Foreign Ministers of G4 countries, including India, have called for an “early reform” of the UN Security Council and expansion of its permanent and non-permanent members.
At a meeting here on the sidelines of the annual General Assembly Sessions of the United Nations, the ministers of G4 countries – Brazil, Germany, India and Japan – asserted that such a reform was essential to make the most powerful wing of the UN more representative and effective, reflecting the ground realities of the 21st century.
A joint statement was issued after the meeting attended by External Affairs Minister Sushma Swaraj, Brazilian Foreign Relations Minister Aloysio Nunes, German Foreign Minister Sigmar Gabriel and Japanese Foreign Minister Tarp Kono.
The four countries called for an “early reform” of the UN Security Council and enhanced role for developing countries as major contributors to the UN and improvement of working methods in order to make the Council more legitimate, effective and representatives.
“Recognising that the number of the United Nations Member States has increased from 51 in 1945 to 193 today and that the current composition of the Council does not reflect the changed global realities, the Ministers stressed that the Council needs to reflect today’s world in order to be able to tackle today’s complex challenges,” the joint statement said.
External Affairs Ministry spokesperson Raveesh Kumar later told reporters that India had consistently maintained its position on expansion of both permanent and non-permanent membership of the Security Council.
“We have actually pushed for reform of the council including in both permanent and non-permanent categories of membership. We are happy that we are going to move towards a text based negotiation.

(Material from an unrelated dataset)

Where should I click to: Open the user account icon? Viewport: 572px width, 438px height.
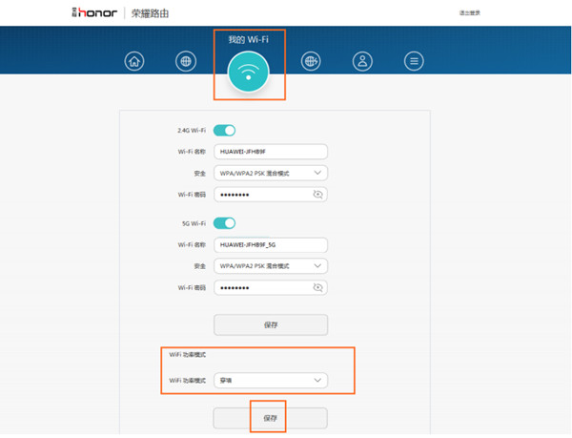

And this is what we hope will happen in the present session of the General Assembly,” he said.
The ministers welcomed Secretary General Antonino Guterres’s commitment of launching reforms to render the UN for the 21st century and recalled that an essential element of the overall efforts to reform the world body remained the reform of its Security Council.
Swaraj had a series of bilateral meetings throughout the day.

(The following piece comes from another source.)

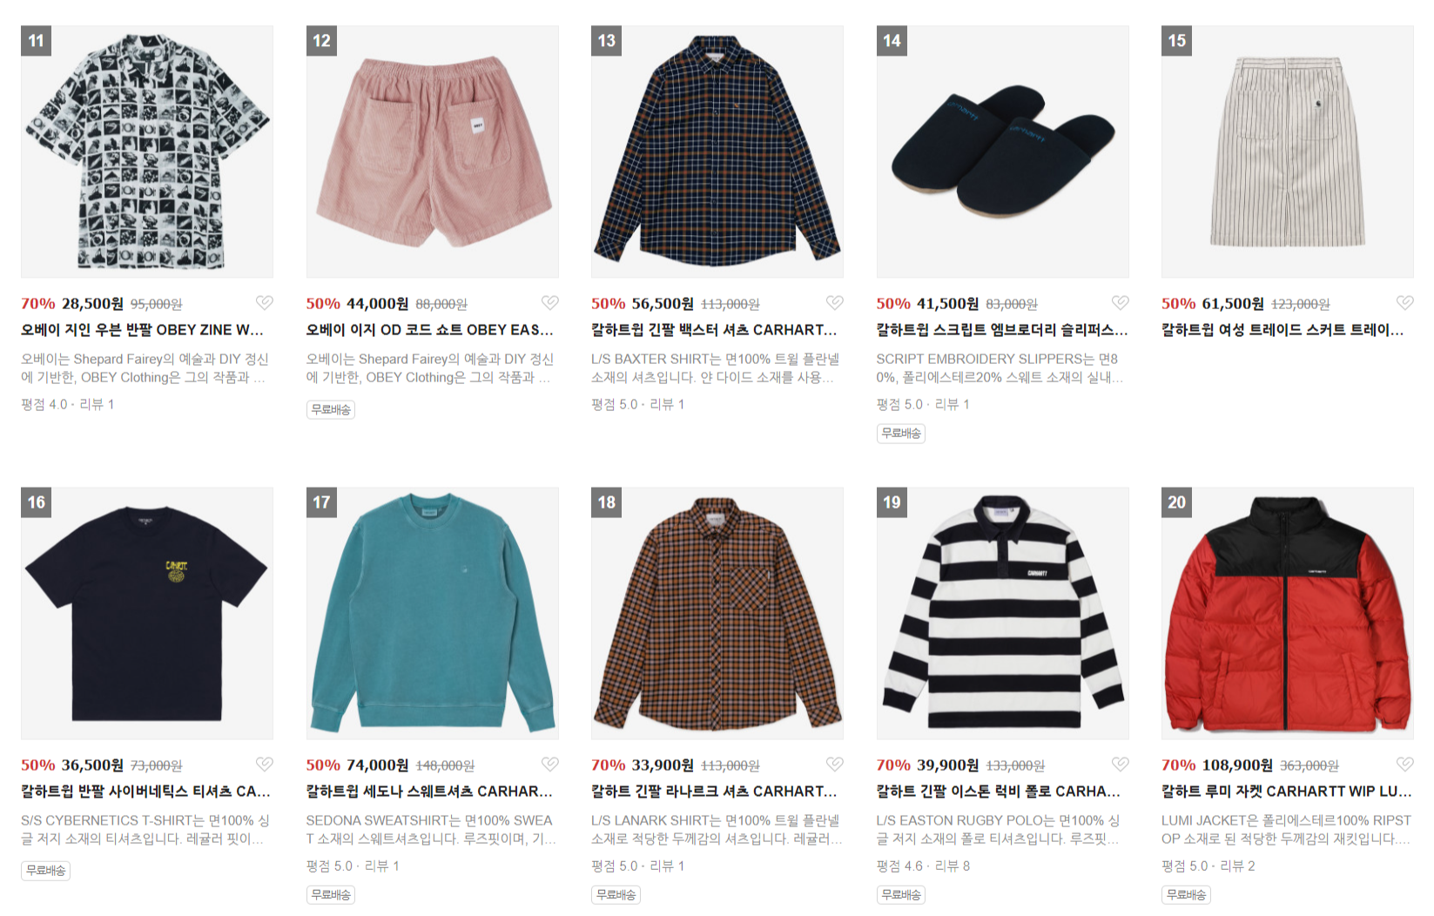The image size is (1434, 916).
Task: Heart the Easton rugby polo item
Action: [x=1120, y=764]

She met San Marino Foreign Minister Nicola Renzi, Deputy Prime Minister and Foreign Minister of Moldova AndreiGalbur, Saudi counterpart Adel Al-Jubeir and Brazilian Foreign Minister Nunes Ferreira.
Swaraj exchanged pleasantries with Cuban Foreign Minister Bruno Eduardo Rodriguez Parrilla, Kyrgyz Foreign Minister Erlan Abdyldayev and had conversation with Indonesian counterpart Retno Marsudi.

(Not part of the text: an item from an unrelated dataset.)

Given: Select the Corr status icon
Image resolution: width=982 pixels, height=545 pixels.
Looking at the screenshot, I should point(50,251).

Kumar said the focus of her meetings was on expanding bilateral relations especially in the economic and commercial areas.
During the bilateral meetings, Swaraj pitched for foreign direct investment under the ‘Make in India’ and other initiatives, he adding that the leaders also discussed creating a dialogue mechanisms at the earliest.
“With San Marino, food processing sector and packaging industry were identified as possible sectors for cooperation. With Saudi Arabia, a need was felt to diversify trade and same was the case with Brazil and Indonesia,” Kumar said.
In her address to the Shanghai Cooperation Organisation (SCO) ministerial meeting, Swaraj said India strongly condemns terrorism in all its forms and manifestations.
“There can be no justification for any acts of terrorism,” she said.
Noting that connectivity with SCO countries is India’s priority, Swaraj said New Delhi wanted connectivity to pave the way for cooperation and trust between their societies.
“For this respect for sovereignty is essential. Inclusivity, transparency and sustainability are imperative. Our involvement with the international North South transport corridor, Chhabar agreement and a decision to join the Ashkhabad agreement are all relevant,” Kumar said.